START SUPPLIED DATA

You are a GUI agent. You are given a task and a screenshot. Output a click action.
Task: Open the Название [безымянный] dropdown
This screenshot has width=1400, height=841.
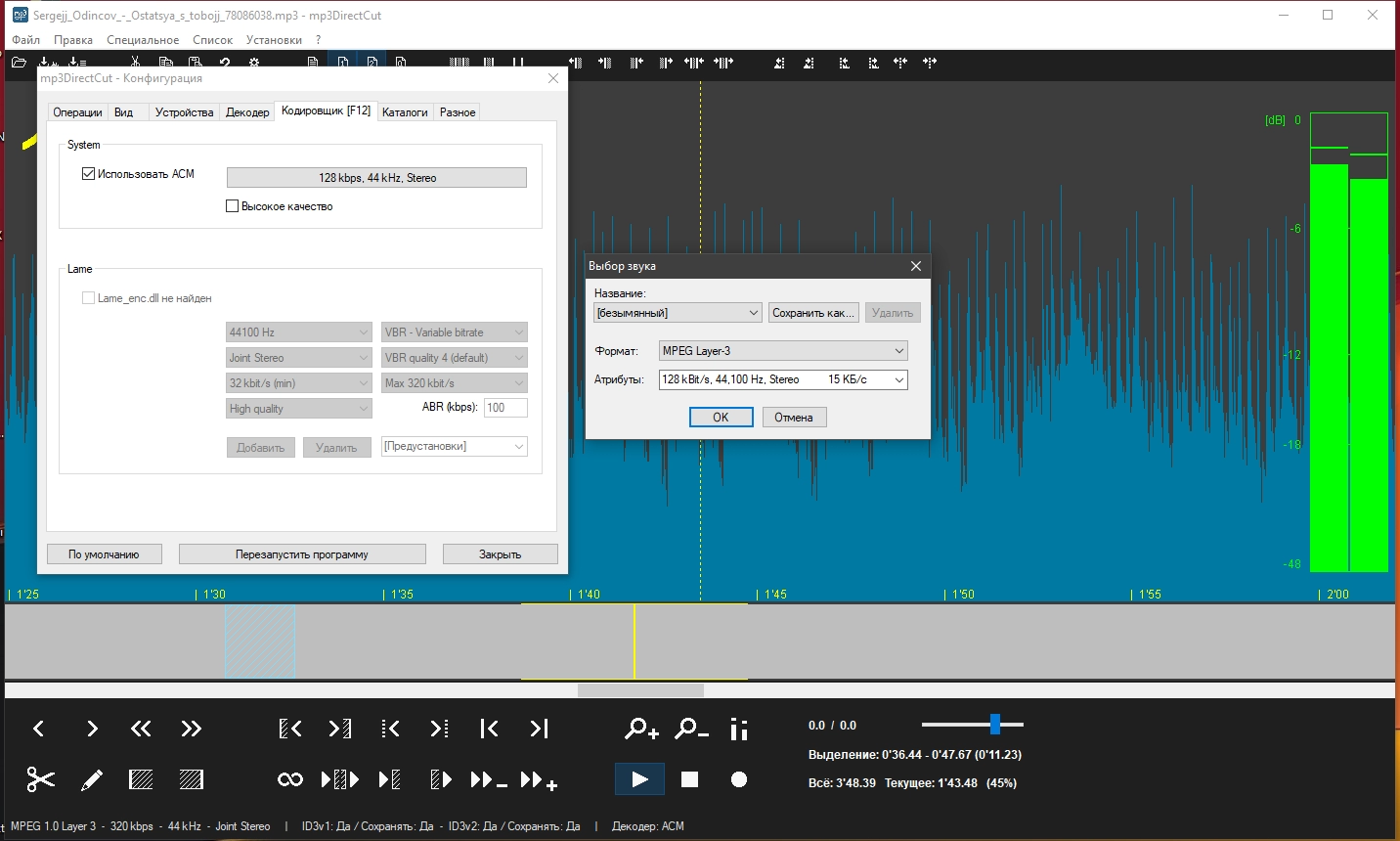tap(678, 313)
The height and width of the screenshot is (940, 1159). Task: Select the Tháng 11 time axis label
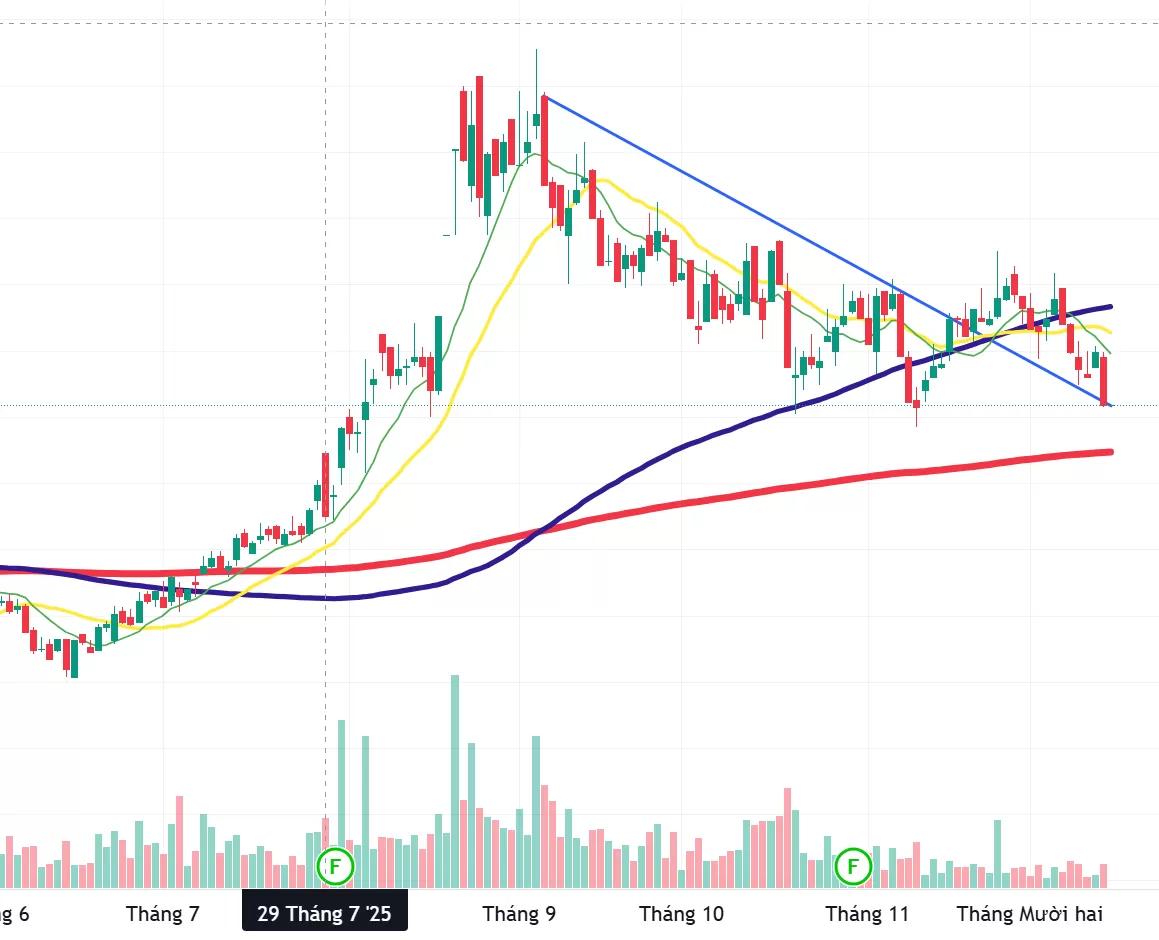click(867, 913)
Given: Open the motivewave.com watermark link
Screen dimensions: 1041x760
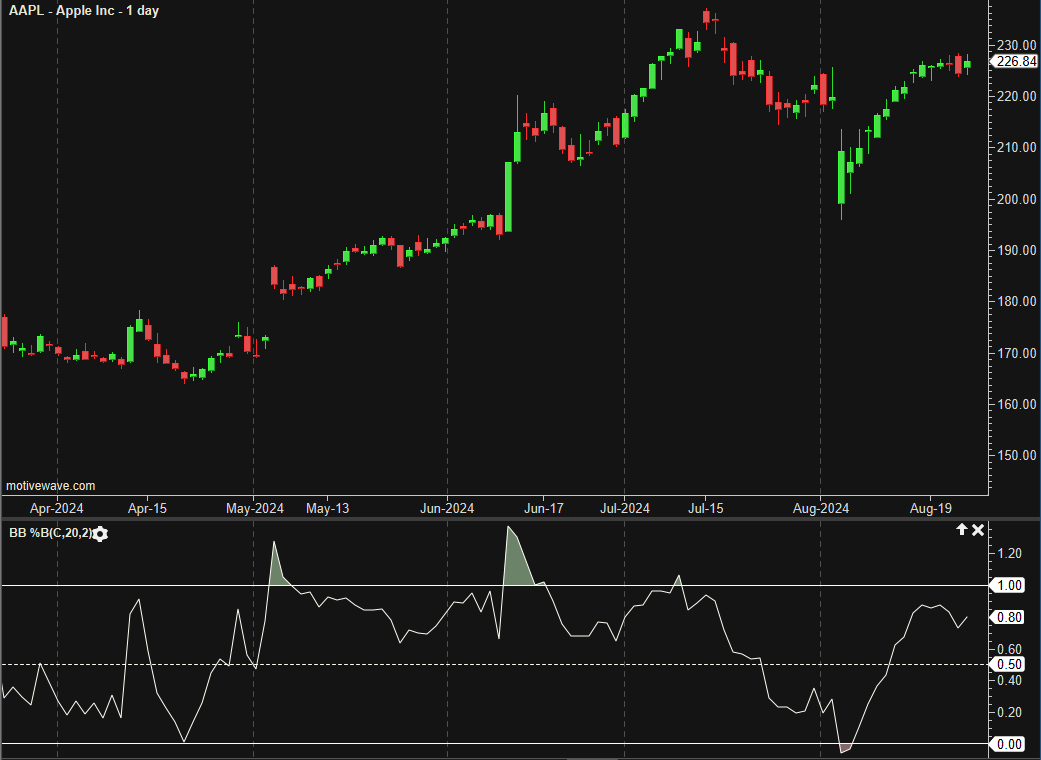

END SUPPLIED DATA

== ACTIVITY ==
From the line that contains "Given: Open the motivewave.com watermark link" to the final line of the material, write out each line exactly. Pictures stay out.

== ANSWER FOR THIS EXERCISE ==
Given: Open the motivewave.com watermark link
Screen dimensions: 1041x760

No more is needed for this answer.